Ofrece, al mismo tiempo, un estudio de los componentes de la fórmula que lo identifican y lo caracterizan como subgénero autónomo: al miedo como elemento definitorio e imprescindible, en sus dos variantes, miedo a la muerte y miedo al dolor. Se suman, en dependencia directa, el narrador omnisciente, la lógica narrativa del suspense, los personajes tipos, así como el tiempo y el espacio.

Este estudio ha pretendido dejar constancia de que existió una novela gótica unida a una conciencia de género en nuestro país, en las últimas décadas del Antiguo Régimen, importada pero asumida como propia.

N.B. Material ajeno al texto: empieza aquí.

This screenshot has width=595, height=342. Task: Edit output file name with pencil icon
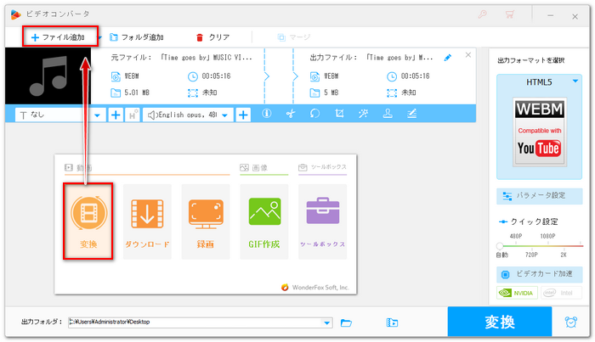(448, 57)
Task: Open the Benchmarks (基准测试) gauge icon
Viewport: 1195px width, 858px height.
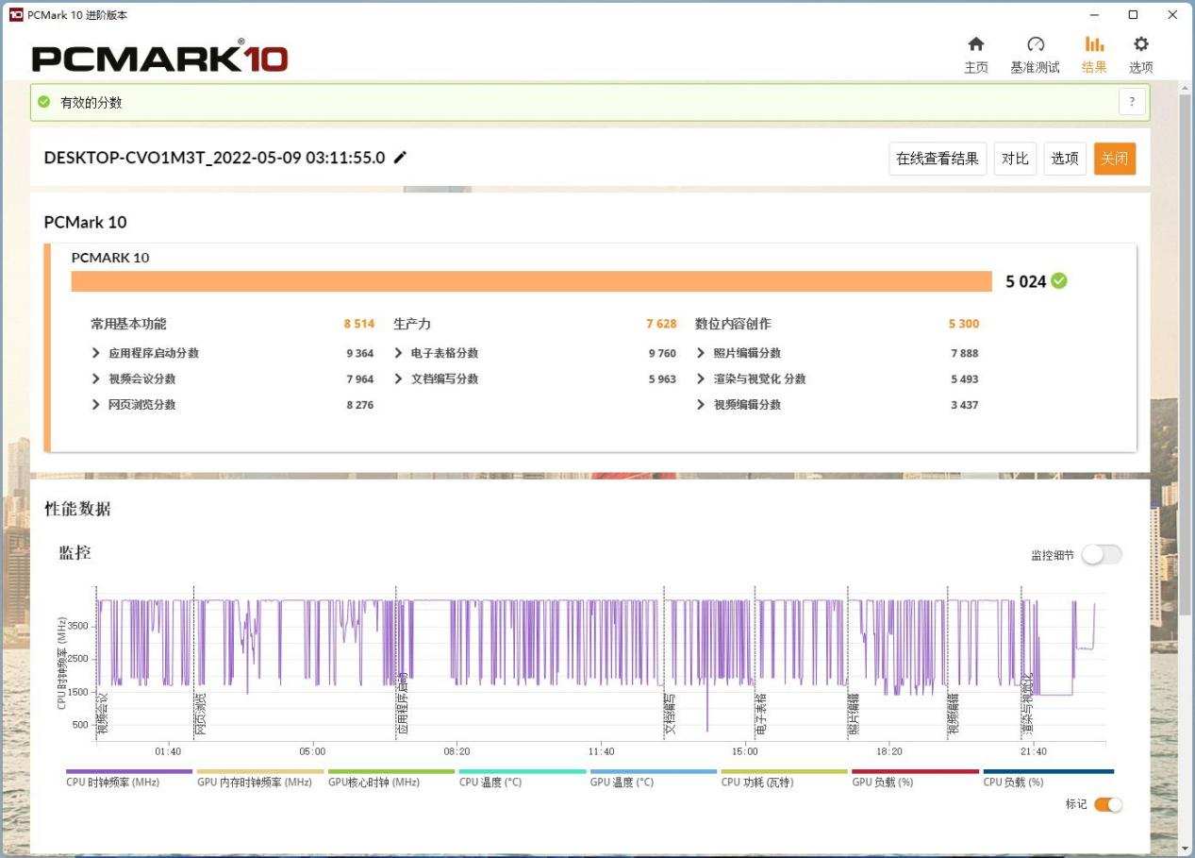Action: point(1035,44)
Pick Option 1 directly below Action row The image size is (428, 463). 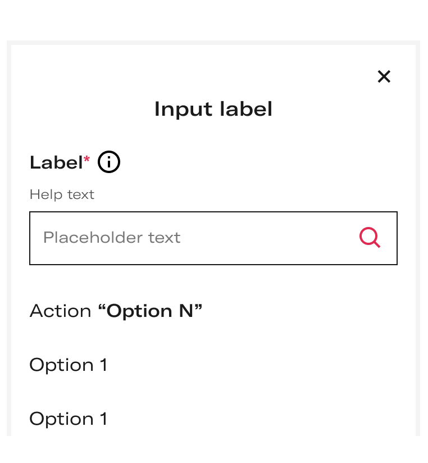point(213,365)
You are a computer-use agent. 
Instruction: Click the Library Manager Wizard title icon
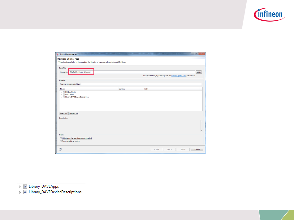pyautogui.click(x=58, y=54)
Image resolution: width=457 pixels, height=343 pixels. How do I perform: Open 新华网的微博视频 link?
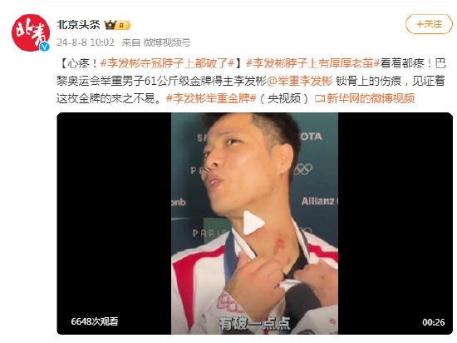tap(371, 99)
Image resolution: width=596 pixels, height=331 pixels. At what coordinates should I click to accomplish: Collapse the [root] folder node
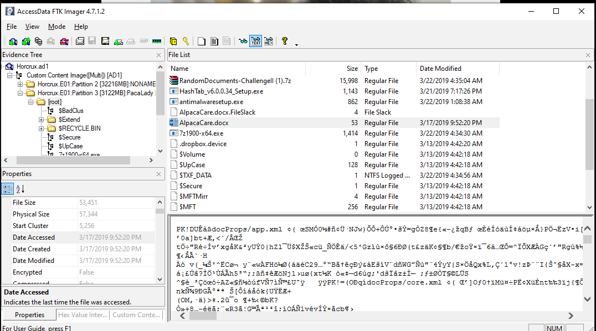click(31, 102)

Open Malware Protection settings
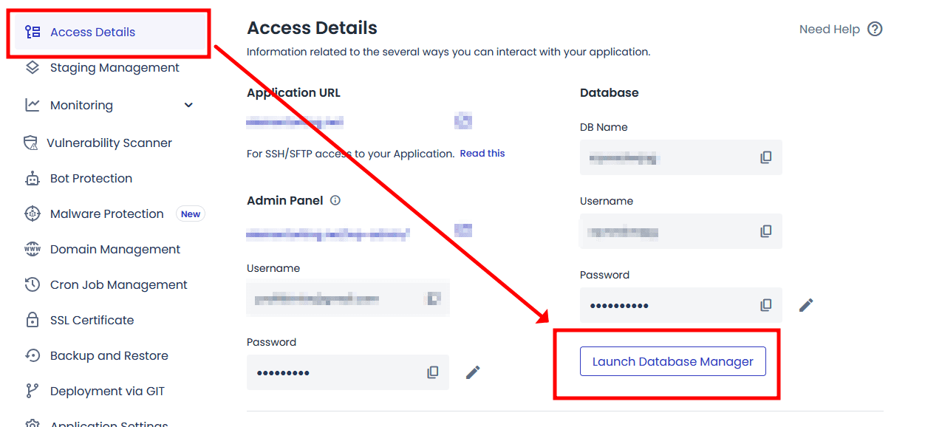point(106,214)
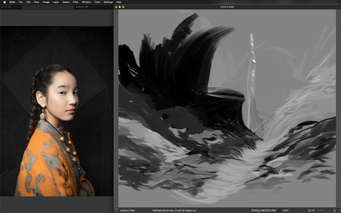This screenshot has height=213, width=341.
Task: Click the canvas-only display icon in status bar
Action: (334, 210)
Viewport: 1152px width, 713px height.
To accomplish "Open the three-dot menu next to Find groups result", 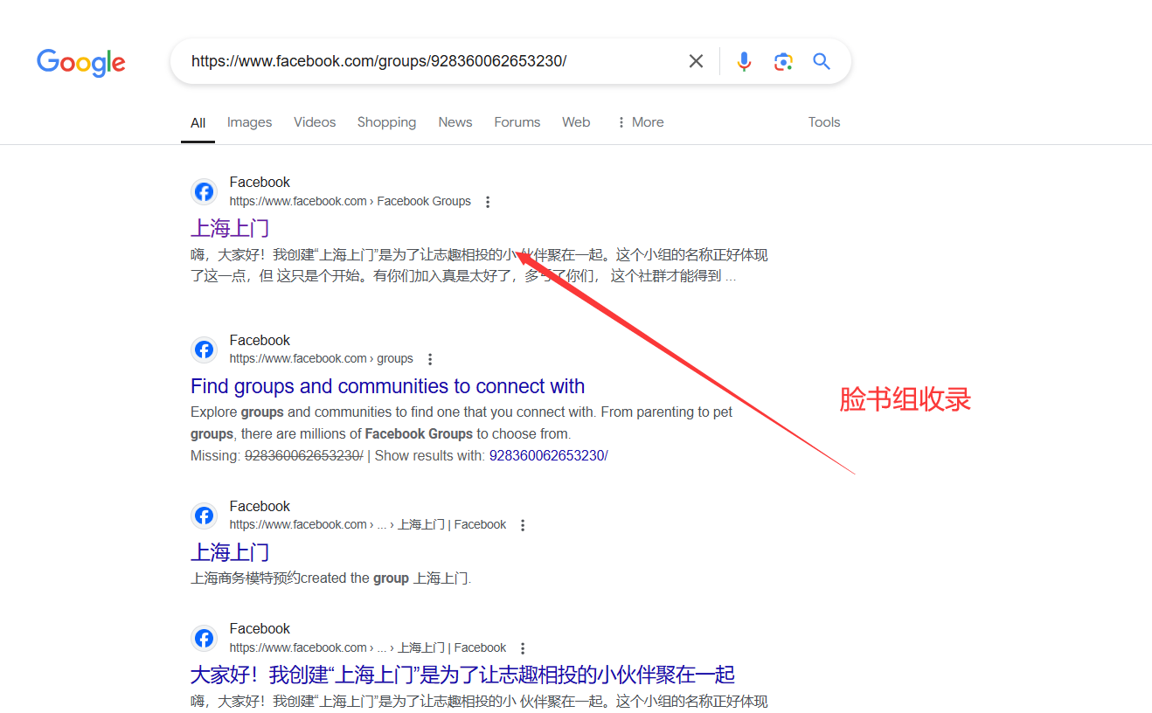I will coord(430,358).
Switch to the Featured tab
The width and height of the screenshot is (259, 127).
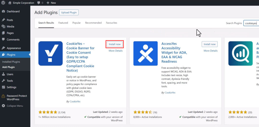click(x=63, y=23)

El dios Cthulhu, de Lovecraft
El terror moderno

El terror moderno es la etapa de la literatura de terror que se desarrolla a partir de la primera mitad del siglo XIX por las obras de precursores como el norteamericano Edgar Allan Poe (1809-1849) y el irlandés Joseph Sheridan Le Fanu (1814-1873), cuyas aportaciones, especialmente el llamado terror psicológico, supusieron una profunda transformación de la literatura de terror gótico anterior, de raíces estrictamente románticas, y que utilizaban técnicas que hoy podrían pasar por anticuadas y rudimentarias.




El origen del horror cósmico de H. P. Lovecraft

Uno de los modelos de Lovecraft (1890-1937) es el autor inglés William Hope Hodgson (1877-1918) al cual se considera precursor del género de horror cósmico creado por el autor de Mitos de Cthulhu

La Obra de Hodgson La casa en el confín de la tierra narra en primera persona las peripecias del habitante de una pequeña aldea irlandesa que es raptado por unos seres mitad hombres, mitad bestias y transportado a otra dimensión.



Hellraiser, poster de la película (1987)
Los maestros de la literatura moderna de terror

El escritor que gran parte de la crítica sitúa al lado de Poe, Lovecraft y Maupassant en el panteón de ilustres cultivadores modernos del miedo, es el norteamericano Ambrose Bierce (1842-1914), quien a través de contundentes obras como Un terror sagradoLa ventana cegada o La cosa maldita se evidenció como maestro en la recreación de tensas atmósferas desasosegantes en medio de las cuales estalla de pronto un horror absorbente y feroz.

De Stephen King deben destacarse, dentro de la enorme cantidad de textos que ha producido, los más literarios, como Danza macabraSalem's Lot o Las cuatro estaciones.

Los textos de Clive Barker son considerados de estilo gore, que se expresa de una manera sangrienta y violenta de carácter extremo. Son de interés sus Libros de sangre, con historias de horror experimental, como Cabal o En las colinas, las ciudades, y otras que han tenido gran difusión por sus versiones cinematográficas, como Hellraiser (Hellbound Heart), adaptada al cine.